DATA FOR THE TASK: Begin

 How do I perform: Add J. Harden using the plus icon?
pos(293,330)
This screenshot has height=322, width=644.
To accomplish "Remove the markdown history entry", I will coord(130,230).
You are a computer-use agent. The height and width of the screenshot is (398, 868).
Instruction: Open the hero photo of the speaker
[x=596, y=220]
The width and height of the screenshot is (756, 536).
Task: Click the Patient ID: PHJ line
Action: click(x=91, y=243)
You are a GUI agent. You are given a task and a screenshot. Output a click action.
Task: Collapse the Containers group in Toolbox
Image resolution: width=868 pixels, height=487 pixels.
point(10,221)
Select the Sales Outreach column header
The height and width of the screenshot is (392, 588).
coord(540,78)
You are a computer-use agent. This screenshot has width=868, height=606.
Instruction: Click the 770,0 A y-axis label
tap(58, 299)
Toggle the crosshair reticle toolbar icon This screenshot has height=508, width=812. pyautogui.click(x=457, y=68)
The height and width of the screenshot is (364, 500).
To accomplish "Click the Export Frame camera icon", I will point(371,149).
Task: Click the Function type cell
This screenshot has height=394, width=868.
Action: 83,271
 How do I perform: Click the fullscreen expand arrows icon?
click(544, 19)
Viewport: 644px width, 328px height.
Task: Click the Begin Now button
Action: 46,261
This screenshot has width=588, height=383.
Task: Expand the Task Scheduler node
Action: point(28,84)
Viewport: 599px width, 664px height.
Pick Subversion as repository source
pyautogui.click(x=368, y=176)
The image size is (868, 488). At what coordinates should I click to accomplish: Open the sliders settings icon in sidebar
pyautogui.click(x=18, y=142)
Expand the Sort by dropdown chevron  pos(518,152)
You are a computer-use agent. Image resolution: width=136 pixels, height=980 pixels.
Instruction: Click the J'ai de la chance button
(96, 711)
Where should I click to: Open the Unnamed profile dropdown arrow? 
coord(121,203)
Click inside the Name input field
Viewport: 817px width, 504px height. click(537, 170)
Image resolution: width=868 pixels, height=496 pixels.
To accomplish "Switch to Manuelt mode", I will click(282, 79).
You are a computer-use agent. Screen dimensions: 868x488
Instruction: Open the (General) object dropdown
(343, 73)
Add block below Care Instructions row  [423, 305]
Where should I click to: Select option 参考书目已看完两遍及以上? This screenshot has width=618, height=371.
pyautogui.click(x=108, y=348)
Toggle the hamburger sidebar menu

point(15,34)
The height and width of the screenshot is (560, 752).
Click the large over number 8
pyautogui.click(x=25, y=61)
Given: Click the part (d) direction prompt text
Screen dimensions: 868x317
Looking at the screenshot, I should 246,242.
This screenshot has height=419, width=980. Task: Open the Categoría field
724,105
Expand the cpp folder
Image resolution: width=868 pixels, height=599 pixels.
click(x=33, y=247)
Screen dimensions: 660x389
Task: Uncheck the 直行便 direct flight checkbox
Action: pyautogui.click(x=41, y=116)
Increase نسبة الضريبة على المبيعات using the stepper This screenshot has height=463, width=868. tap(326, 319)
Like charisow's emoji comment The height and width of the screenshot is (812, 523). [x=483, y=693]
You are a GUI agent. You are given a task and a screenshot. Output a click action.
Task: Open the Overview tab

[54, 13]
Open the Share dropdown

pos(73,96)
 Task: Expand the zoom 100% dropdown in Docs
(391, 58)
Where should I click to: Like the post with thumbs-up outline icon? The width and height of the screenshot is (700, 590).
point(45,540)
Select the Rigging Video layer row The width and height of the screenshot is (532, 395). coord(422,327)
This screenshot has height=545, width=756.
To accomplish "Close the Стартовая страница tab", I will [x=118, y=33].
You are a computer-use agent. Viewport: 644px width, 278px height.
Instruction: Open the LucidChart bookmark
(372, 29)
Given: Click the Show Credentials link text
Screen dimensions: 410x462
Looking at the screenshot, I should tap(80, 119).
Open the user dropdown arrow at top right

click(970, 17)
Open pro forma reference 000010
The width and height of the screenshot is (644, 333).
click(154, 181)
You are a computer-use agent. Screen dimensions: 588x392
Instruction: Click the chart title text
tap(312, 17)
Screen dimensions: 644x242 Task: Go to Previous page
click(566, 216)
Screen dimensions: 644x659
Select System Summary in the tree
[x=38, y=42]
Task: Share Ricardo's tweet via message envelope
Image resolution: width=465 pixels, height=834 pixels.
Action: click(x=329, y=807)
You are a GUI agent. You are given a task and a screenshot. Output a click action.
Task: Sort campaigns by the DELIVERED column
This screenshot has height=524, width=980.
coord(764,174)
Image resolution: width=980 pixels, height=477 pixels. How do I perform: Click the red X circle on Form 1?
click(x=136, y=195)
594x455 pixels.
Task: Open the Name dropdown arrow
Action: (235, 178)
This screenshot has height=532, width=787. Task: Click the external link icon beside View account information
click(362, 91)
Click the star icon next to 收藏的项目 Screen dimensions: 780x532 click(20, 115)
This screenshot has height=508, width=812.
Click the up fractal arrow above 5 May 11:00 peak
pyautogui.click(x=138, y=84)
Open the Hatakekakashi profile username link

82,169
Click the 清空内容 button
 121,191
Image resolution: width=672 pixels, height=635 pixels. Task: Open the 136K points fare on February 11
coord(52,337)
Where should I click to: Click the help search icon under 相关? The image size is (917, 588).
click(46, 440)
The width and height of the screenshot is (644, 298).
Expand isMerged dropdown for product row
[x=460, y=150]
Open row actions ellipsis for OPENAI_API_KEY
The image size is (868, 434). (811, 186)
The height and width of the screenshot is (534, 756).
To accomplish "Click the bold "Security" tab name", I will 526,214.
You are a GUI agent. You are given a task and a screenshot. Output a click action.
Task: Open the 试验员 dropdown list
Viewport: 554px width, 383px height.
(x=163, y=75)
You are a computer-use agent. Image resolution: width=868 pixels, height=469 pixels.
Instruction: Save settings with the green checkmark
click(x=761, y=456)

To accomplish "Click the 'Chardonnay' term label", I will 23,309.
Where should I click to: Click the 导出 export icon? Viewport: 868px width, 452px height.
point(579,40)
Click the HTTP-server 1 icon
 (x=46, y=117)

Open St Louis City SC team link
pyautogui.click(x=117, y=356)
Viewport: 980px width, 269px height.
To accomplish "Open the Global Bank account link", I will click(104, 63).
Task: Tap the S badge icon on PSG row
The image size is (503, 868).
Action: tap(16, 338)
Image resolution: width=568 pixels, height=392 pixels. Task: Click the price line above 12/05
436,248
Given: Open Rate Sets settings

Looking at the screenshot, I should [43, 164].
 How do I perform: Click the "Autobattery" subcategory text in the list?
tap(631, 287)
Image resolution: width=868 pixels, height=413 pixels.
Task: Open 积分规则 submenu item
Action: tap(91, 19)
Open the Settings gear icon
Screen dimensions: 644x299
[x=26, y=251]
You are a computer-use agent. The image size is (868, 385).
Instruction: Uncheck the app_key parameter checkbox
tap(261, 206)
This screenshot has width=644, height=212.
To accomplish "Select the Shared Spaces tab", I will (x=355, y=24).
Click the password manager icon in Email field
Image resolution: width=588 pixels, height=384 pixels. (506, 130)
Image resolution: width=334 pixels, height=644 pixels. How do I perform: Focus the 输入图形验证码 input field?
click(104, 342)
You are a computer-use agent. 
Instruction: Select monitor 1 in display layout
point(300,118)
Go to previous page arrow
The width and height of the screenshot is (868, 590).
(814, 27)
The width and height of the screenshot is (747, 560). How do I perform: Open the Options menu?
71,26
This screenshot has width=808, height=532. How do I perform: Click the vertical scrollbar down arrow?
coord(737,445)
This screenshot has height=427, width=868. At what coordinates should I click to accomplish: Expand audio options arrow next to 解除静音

DATA FOR THE TASK: End

**PROBLEM**
Return every record above exactly as written.

**PROBLEM SOLUTION**
 How do I perform: Add J. Harden using the plus icon?
pos(293,330)
This screenshot has height=322, width=644.
To accomplish "Remove the markdown history entry", I will coord(130,230).
You are a computer-use agent. The height and width of the screenshot is (398, 868).
Instruction: Open the hero photo of the speaker
[x=596, y=220]
The width and height of the screenshot is (756, 536).
Task: Click the Patient ID: PHJ line
Action: click(x=91, y=243)
You are a GUI agent. You are given a task and a screenshot. Output a click action.
Task: Collapse the Containers group in Toolbox
Image resolution: width=868 pixels, height=487 pixels.
point(10,221)
Select the Sales Outreach column header
The height and width of the screenshot is (392, 588).
coord(540,78)
You are a computer-use agent. This screenshot has width=868, height=606.
Instruction: Click the 770,0 A y-axis label
tap(58, 299)
Toggle the crosshair reticle toolbar icon This screenshot has height=508, width=812. pyautogui.click(x=457, y=68)
The height and width of the screenshot is (364, 500).
To accomplish "Click the Export Frame camera icon", I will point(371,149).
Task: Click the Function type cell
This screenshot has height=394, width=868.
Action: 83,271
 How do I perform: Click the fullscreen expand arrows icon?
click(544, 19)
Viewport: 644px width, 328px height.
Task: Click the Begin Now button
Action: 46,261
This screenshot has width=588, height=383.
Task: Expand the Task Scheduler node
Action: point(28,84)
Viewport: 599px width, 664px height.
Pick Subversion as repository source
pyautogui.click(x=368, y=176)
The image size is (868, 488). At what coordinates should I click to accomplish: Open the sliders settings icon in sidebar
pyautogui.click(x=18, y=142)
Expand the Sort by dropdown chevron  pos(518,152)
You are a computer-use agent. Image resolution: width=136 pixels, height=980 pixels.
Instruction: Click the J'ai de la chance button
(96, 711)
Where should I click to: Open the Unnamed profile dropdown arrow? 
coord(121,203)
Click inside the Name input field
Viewport: 817px width, 504px height. click(537, 170)
Image resolution: width=868 pixels, height=496 pixels.
To accomplish "Switch to Manuelt mode", I will click(282, 79).
You are a computer-use agent. Screen dimensions: 868x488
Instruction: Open the (General) object dropdown
(343, 73)
Add block below Care Instructions row  [423, 305]
Where should I click to: Select option 参考书目已看完两遍及以上? This screenshot has width=618, height=371.
pyautogui.click(x=108, y=348)
Toggle the hamburger sidebar menu

point(15,34)
The height and width of the screenshot is (560, 752).
Click the large over number 8
pyautogui.click(x=25, y=61)
Given: Click the part (d) direction prompt text
Screen dimensions: 868x317
Looking at the screenshot, I should 246,242.
This screenshot has height=419, width=980. Task: Open the Categoría field
724,105
Expand the cpp folder
Image resolution: width=868 pixels, height=599 pixels.
click(x=33, y=247)
Screen dimensions: 660x389
Task: Uncheck the 直行便 direct flight checkbox
Action: pyautogui.click(x=41, y=116)
Increase نسبة الضريبة على المبيعات using the stepper This screenshot has height=463, width=868. tap(326, 319)
Like charisow's emoji comment The height and width of the screenshot is (812, 523). [x=483, y=693]
You are a GUI agent. You are given a task and a screenshot. Output a click action.
Task: Open the Overview tab

[54, 13]
Open the Share dropdown

pos(73,96)
 Task: Expand the zoom 100% dropdown in Docs
(391, 58)
Where should I click to: Like the post with thumbs-up outline icon? The width and height of the screenshot is (700, 590).
point(45,540)
Select the Rigging Video layer row The width and height of the screenshot is (532, 395). coord(422,327)
This screenshot has height=545, width=756.
To accomplish "Close the Стартовая страница tab", I will [x=118, y=33].
You are a computer-use agent. Viewport: 644px width, 278px height.
Instruction: Open the LucidChart bookmark
(372, 29)
Given: Click the Show Credentials link text
Screen dimensions: 410x462
Looking at the screenshot, I should tap(80, 119).
Open the user dropdown arrow at top right

click(970, 17)
Open pro forma reference 000010
The width and height of the screenshot is (644, 333).
click(154, 181)
You are a computer-use agent. Screen dimensions: 588x392
Instruction: Click the chart title text
tap(312, 17)
Screen dimensions: 644x242 Task: Go to Previous page
click(566, 216)
Screen dimensions: 644x659
Select System Summary in the tree
[x=38, y=42]
Task: Share Ricardo's tweet via message envelope
Image resolution: width=465 pixels, height=834 pixels.
Action: click(x=329, y=807)
You are a GUI agent. You are given a task and a screenshot. Output a click action.
Task: Sort campaigns by the DELIVERED column
This screenshot has height=524, width=980.
coord(764,174)
Image resolution: width=980 pixels, height=477 pixels. How do I perform: Click the red X circle on Form 1?
click(x=136, y=195)
594x455 pixels.
Task: Open the Name dropdown arrow
Action: (235, 178)
This screenshot has height=532, width=787. Task: Click the external link icon beside View account information
click(362, 91)
Click the star icon next to 收藏的项目 Screen dimensions: 780x532 click(20, 115)
This screenshot has height=508, width=812.
Click the up fractal arrow above 5 May 11:00 peak
pyautogui.click(x=138, y=84)
Open the Hatakekakashi profile username link

82,169
Click the 清空内容 button
 121,191
Image resolution: width=672 pixels, height=635 pixels. Task: Open the 136K points fare on February 11
coord(52,337)
Where should I click to: Click the help search icon under 相关? The image size is (917, 588).
click(46, 440)
The width and height of the screenshot is (644, 298).
Expand isMerged dropdown for product row
[x=460, y=150]
Open row actions ellipsis for OPENAI_API_KEY
The image size is (868, 434). (811, 186)
The height and width of the screenshot is (534, 756).
To accomplish "Click the bold "Security" tab name", I will 526,214.
You are a GUI agent. You are given a task and a screenshot. Output a click action.
Task: Open the 试验员 dropdown list
Viewport: 554px width, 383px height.
(x=163, y=75)
You are a computer-use agent. Image resolution: width=868 pixels, height=469 pixels.
Instruction: Save settings with the green checkmark
click(x=761, y=456)

To accomplish "Click the 'Chardonnay' term label", I will 23,309.
Where should I click to: Click the 导出 export icon? Viewport: 868px width, 452px height.
point(579,40)
Click the HTTP-server 1 icon
 (x=46, y=117)

Open St Louis City SC team link
pyautogui.click(x=117, y=356)
Viewport: 980px width, 269px height.
To accomplish "Open the Global Bank account link", I will click(104, 63).
Task: Tap the S badge icon on PSG row
The image size is (503, 868).
Action: tap(16, 338)
Image resolution: width=568 pixels, height=392 pixels. Task: Click the price line above 12/05
436,248
Given: Open Rate Sets settings

Looking at the screenshot, I should [43, 164].
 How do I perform: Click the "Autobattery" subcategory text in the list?
tap(631, 287)
Image resolution: width=868 pixels, height=413 pixels.
Task: Open 积分规则 submenu item
Action: tap(91, 19)
Open the Settings gear icon
Screen dimensions: 644x299
[x=26, y=251]
You are a computer-use agent. The image size is (868, 385).
Instruction: Uncheck the app_key parameter checkbox
tap(261, 206)
This screenshot has width=644, height=212.
To accomplish "Select the Shared Spaces tab", I will (x=355, y=24).
Click the password manager icon in Email field
Image resolution: width=588 pixels, height=384 pixels. (506, 130)
Image resolution: width=334 pixels, height=644 pixels. How do I perform: Focus the 输入图形验证码 input field?
click(104, 342)
You are a computer-use agent. 
Instruction: Select monitor 1 in display layout
point(300,118)
Go to previous page arrow
The width and height of the screenshot is (868, 590).
(814, 27)
The width and height of the screenshot is (747, 560). How do I perform: Open the Options menu?
71,26
This screenshot has width=808, height=532. How do I perform: Click the vertical scrollbar down arrow?
coord(737,445)
This screenshot has height=427, width=868. At what coordinates should I click to accomplish: Expand audio options arrow next to 解除静音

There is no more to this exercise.